Chapnews – Nasional – Komisi III DPR RI kembali menyoroti kasus dugaan pencurian barang bukti (barbuk) senilai Rp500 juta yang melibatkan mantan Kepala Kejaksaan Negeri (Kajari) Jakarta Barat (Jakbar), Hendri Antoro. Desakan agar Hendri tak hanya dikenai sanksi etik, tetapi juga diproses pidana, semakin menguat.
Anggota Komisi III DPR, Nasir Djamil, menyampaikan kekecewaannya atas penanganan kasus ini. Ia mempertanyakan komitmen Jaksa Agung Burhanuddin dalam membersihkan korps Adhiyaksa dari oknum jaksa nakal. "Harapan publik ini selaras dengan komitmen Jaksa Agung Burhanuddin yang ingin membersihkan korps Adhiyaksa dari oknum Jaksa yang menyalahgunakan wewenang," ujarnya, seperti dikutip chapnews.id, Jumat (10/10).

Kasus ini bermula dari perkara penggelapan uang barang bukti robot trading Fahrenheit yang menyeret nama mantan jaksa Azam Akhmad Akhsya.
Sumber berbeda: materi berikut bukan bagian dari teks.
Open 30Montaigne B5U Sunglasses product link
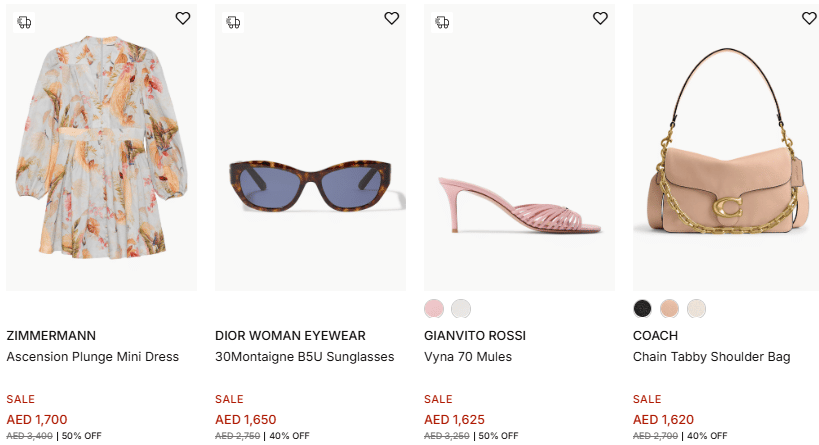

Dalam dakwaan, Azam disebut membagikan sebagian uang hasil kejahatan kepada sejumlah jaksa lain, termasuk Hendri Antoro sebesar Rp500 juta yang disalurkan melalui PLH Kasi Pidum/Kasi Barang Bukti Kejari Jakbar, Dody Gazali.
Nasir Djamil mengingatkan bahwa dalam rapat kerja bersama Kejagung, Jaksa Agung kerap menyampaikan keinginannya untuk menindak jaksa-jaksa nakal yang bermain dengan perkara. "Jaksa Agung pernah sampaikan dalam Raker dengan Komisi III DPR bahwa jika ada oknum jaksa yang melanggar ketentuan pidana, tidak perlu diadvokasi," ujarnya menirukan Jaksa Agung.
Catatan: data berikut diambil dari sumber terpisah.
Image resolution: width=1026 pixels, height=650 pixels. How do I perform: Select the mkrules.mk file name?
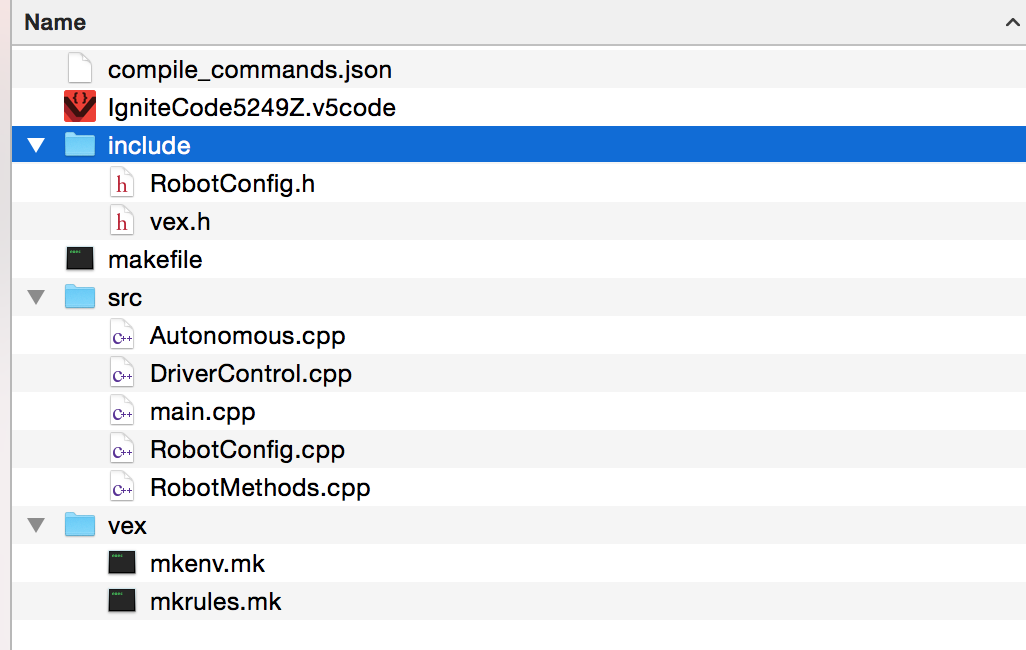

Sebelumnya, Kepala Pusat Penerangan Hukum Kejagung, Anang Supriatna, mengklaim bahwa pihaknya telah memberikan sanksi terberat berupa pencopotan kepada Hendri usai menjalani pemeriksaan internal. Namun, Anang enggan berkomentar lebih jauh mengenai penindakan pidana terhadap Hendri, seperti yang diterapkan kepada jaksa Azam Akhmad Akhsya.
Publik kini menanti tindak lanjut dari Kejaksaan Agung terkait kasus ini. Apakah janji Jaksa Agung untuk menindak tegas jaksa nakal akan benar-benar ditepati?